Large Language Model (LLM) agents have emerged as powerful tools for automating complex tasks by leveraging the reasoning and decision-making abilities of LLMs. However, a major bottleneck in current agent frameworks lies in the high inference cost of tool selection, especially in approaches like ReAct that repeatedly invoke the LLM to determine which tool to use at each step. In this work, we propose AutoTool, a novel graph-based framework that bypasses repeated LLM inference by exploiting a key empirical observation: tool usage inertia—the tendency of tool invocations to follow predictable sequential patterns. AutoTool constructs a directed graph from historical agent trajectories, where nodes represent tools and edges capture transition probabilities, effectively modeling the inertia in tool selection. It further integrates parameter-level information to refine tool input generation.

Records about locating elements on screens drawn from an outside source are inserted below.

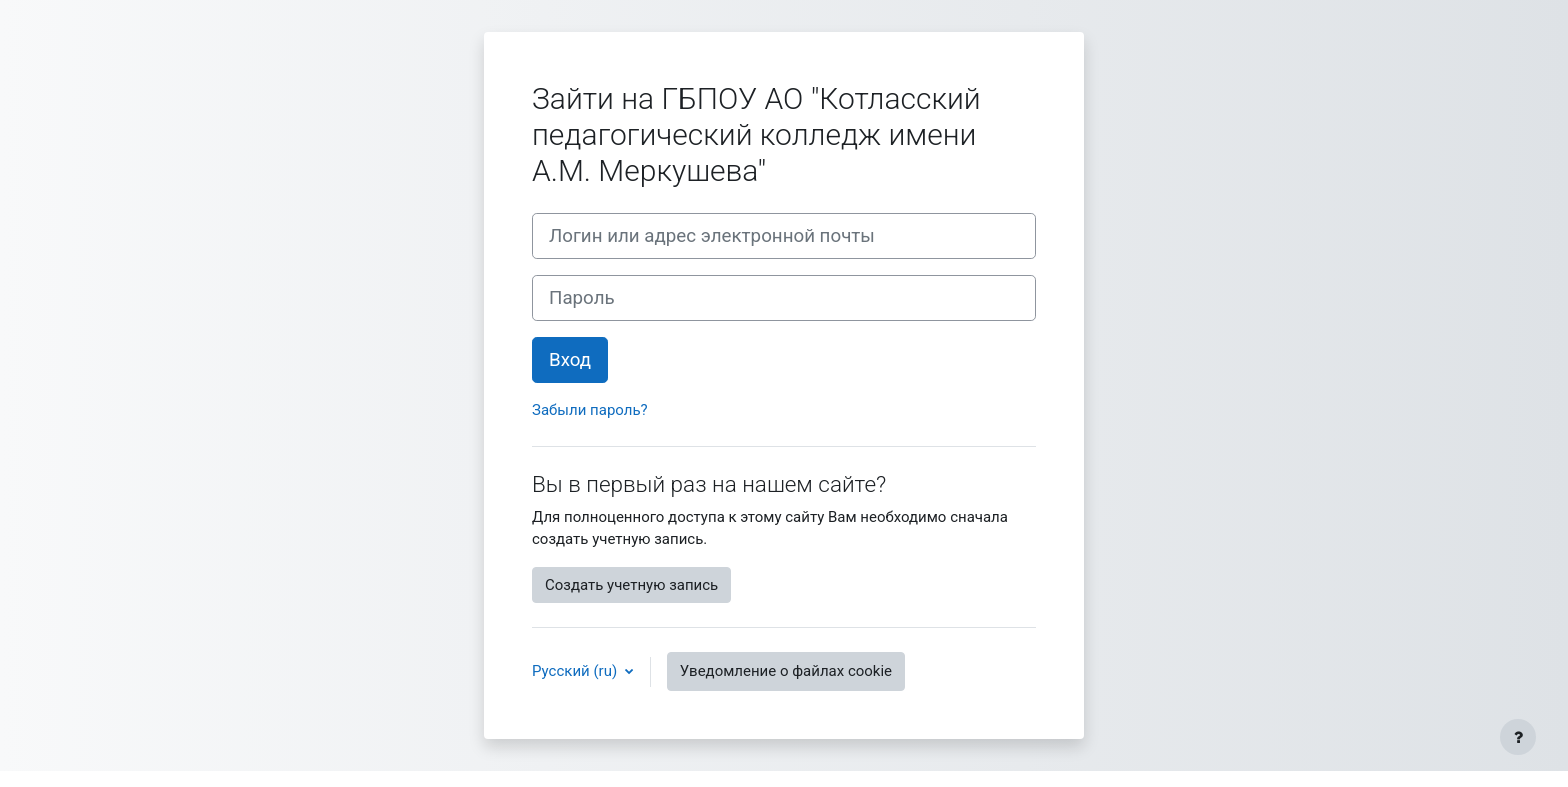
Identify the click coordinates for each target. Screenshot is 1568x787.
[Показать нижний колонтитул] (1518, 737)
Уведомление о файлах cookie (786, 671)
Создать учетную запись (631, 585)
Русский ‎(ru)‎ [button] (576, 671)
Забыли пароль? (590, 410)
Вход (570, 360)
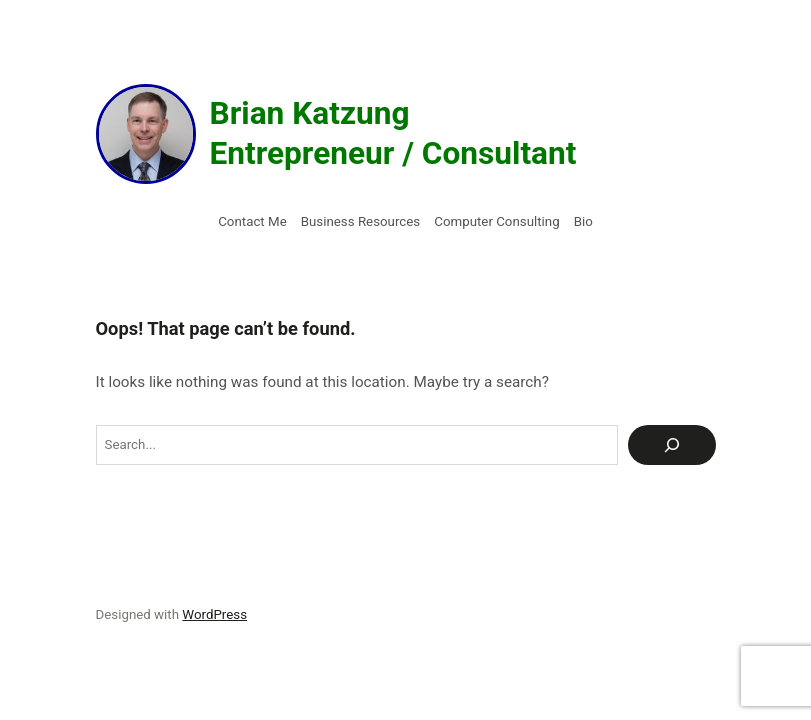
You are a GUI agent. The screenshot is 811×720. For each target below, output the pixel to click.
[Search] (672, 445)
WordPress (214, 614)
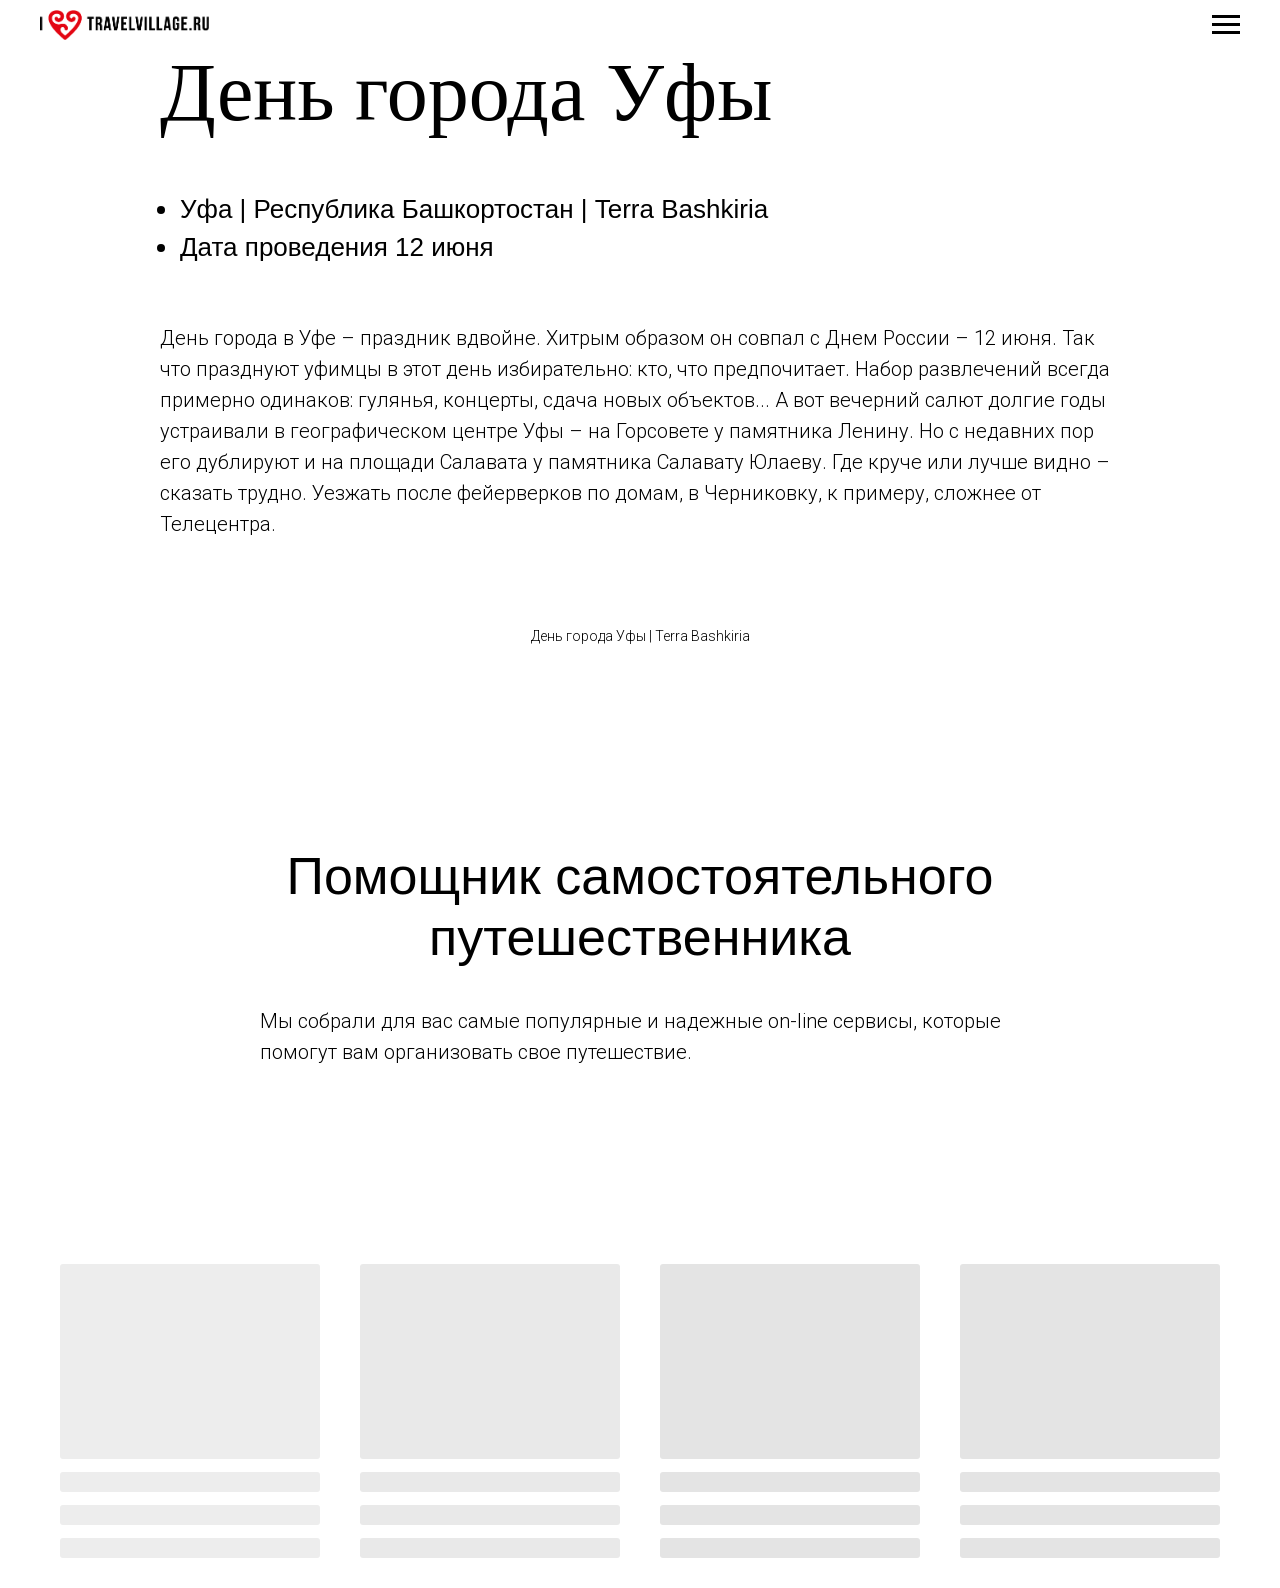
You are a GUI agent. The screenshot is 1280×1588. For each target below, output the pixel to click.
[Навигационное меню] (1226, 25)
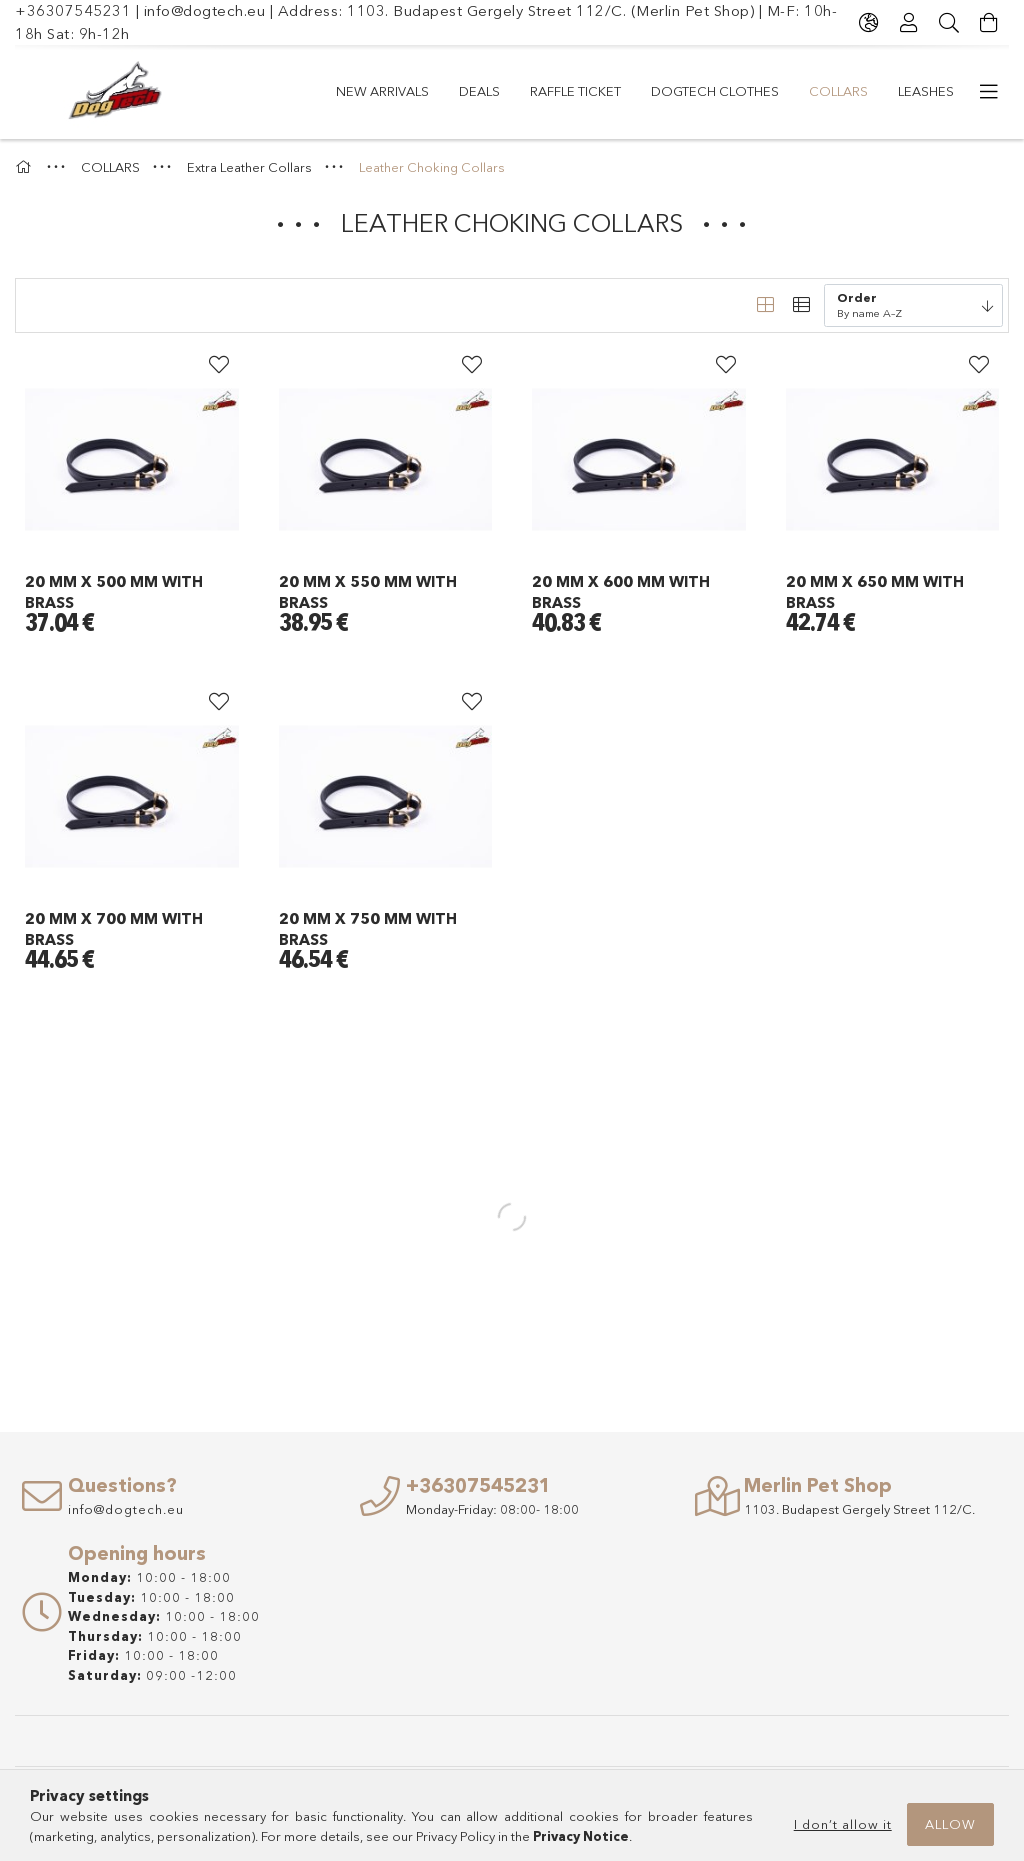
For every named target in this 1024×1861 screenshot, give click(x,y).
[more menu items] (989, 92)
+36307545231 (73, 10)
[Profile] (909, 23)
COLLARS (838, 91)
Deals (479, 91)
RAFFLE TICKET (575, 91)
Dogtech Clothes (715, 91)
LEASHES (926, 91)
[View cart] (989, 23)
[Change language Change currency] (869, 23)
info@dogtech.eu (205, 10)
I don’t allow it (843, 1824)
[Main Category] (26, 167)
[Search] (949, 23)
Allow (950, 1824)
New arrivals (382, 91)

By traversing this structured representation, AutoTool efficiently selects tools and their parameters with minimal reliance on LLM inference. Extensive experiments across diverse agent tasks demonstrate that AutoTool reduces inference costs by up to 30% while maintaining competitive task completion rates, offering a practical and scalable enhancement for inference-heavy frameworks. Our work highlights the promise of integrating statistical structure into LLM agent design for greater efficiency without sacrificing performance.